That's all I'm asking them to do. At least consumers will know the real price of the room when shopping around.
On a side note, is there a legal definition for the word "resort"? It can't be a place with a swimming pool; many crappy motels have swimming pools. It can't be a golf course; most Strip resorts don't have a golf course. It can't be fun stuff to do; the Hoover Dam Lodge has skeet shooting, helicopter rides and boating trips but few would call it a resort. Circus Circus has an indoor amusement park. Is it a resort? The Silverton has fake waterfalls and mermaids. Sam's Town also has a fake waterfall complete with animatronic forest creatures and a laser light show... but it's not a resort... and yet it charges a resort fee.
I suppose "resort" is just one of those "cow manure" sales words that mean nothing: like "friendliest staff" or "best prices" or "voted #1 buffet".
When I was in NYC in February I stayed at the Belevedere. They hit me with a surprise resort fee, or whatever they called it. It was a decent hotel, but I can't think of anything that would qualify it as a resort. Other than a meager continental breakfast, I can't think of one benefit other than the room I received.

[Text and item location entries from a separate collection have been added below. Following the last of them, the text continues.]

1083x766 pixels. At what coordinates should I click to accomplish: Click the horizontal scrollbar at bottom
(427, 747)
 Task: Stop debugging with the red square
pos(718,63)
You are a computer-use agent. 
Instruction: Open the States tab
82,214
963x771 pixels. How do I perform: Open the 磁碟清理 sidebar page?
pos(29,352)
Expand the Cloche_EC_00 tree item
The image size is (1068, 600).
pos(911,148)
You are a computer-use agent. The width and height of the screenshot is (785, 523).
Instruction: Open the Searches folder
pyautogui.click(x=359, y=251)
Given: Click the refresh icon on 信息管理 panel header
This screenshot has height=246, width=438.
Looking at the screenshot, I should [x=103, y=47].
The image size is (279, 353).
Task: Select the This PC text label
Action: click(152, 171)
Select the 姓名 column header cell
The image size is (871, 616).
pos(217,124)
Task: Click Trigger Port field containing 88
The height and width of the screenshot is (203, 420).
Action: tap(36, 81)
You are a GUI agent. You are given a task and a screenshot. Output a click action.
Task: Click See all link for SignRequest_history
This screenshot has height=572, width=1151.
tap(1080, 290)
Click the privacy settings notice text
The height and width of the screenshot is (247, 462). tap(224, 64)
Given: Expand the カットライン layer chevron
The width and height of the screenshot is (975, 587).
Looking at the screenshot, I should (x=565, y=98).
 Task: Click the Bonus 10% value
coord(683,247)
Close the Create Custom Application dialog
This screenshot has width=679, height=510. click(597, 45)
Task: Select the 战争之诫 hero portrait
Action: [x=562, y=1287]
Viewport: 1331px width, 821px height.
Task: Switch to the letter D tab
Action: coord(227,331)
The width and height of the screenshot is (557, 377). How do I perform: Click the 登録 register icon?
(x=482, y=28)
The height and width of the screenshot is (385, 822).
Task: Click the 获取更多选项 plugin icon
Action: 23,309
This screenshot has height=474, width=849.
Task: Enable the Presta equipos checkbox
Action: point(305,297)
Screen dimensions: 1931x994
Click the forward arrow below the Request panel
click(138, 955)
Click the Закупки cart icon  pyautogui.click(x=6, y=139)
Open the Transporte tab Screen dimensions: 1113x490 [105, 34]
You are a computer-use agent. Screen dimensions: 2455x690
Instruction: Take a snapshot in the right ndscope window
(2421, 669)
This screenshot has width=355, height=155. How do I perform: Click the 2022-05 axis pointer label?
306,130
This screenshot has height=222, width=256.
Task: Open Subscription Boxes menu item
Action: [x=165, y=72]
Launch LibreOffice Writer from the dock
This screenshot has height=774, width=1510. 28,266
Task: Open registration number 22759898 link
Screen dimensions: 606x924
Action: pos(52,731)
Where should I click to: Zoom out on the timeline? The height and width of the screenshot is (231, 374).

The hotel charges a facilities fee of $34.45 inclusive of tax per room, per night, in addition to the room rate. The fee provides the following services: Wi-Fi connection, 24/7 fitness center access, concierge services, local telephone calls, full business center services, which includes, internet access, printing, and fax services, complimentary package receiving, a nightly wine hour (5PM-6PM), 50% off our Continental breakfast buffet, 15% food credit for Churrascaria Plataforma, and 20% off on all CitySightseeing bus tours and packages.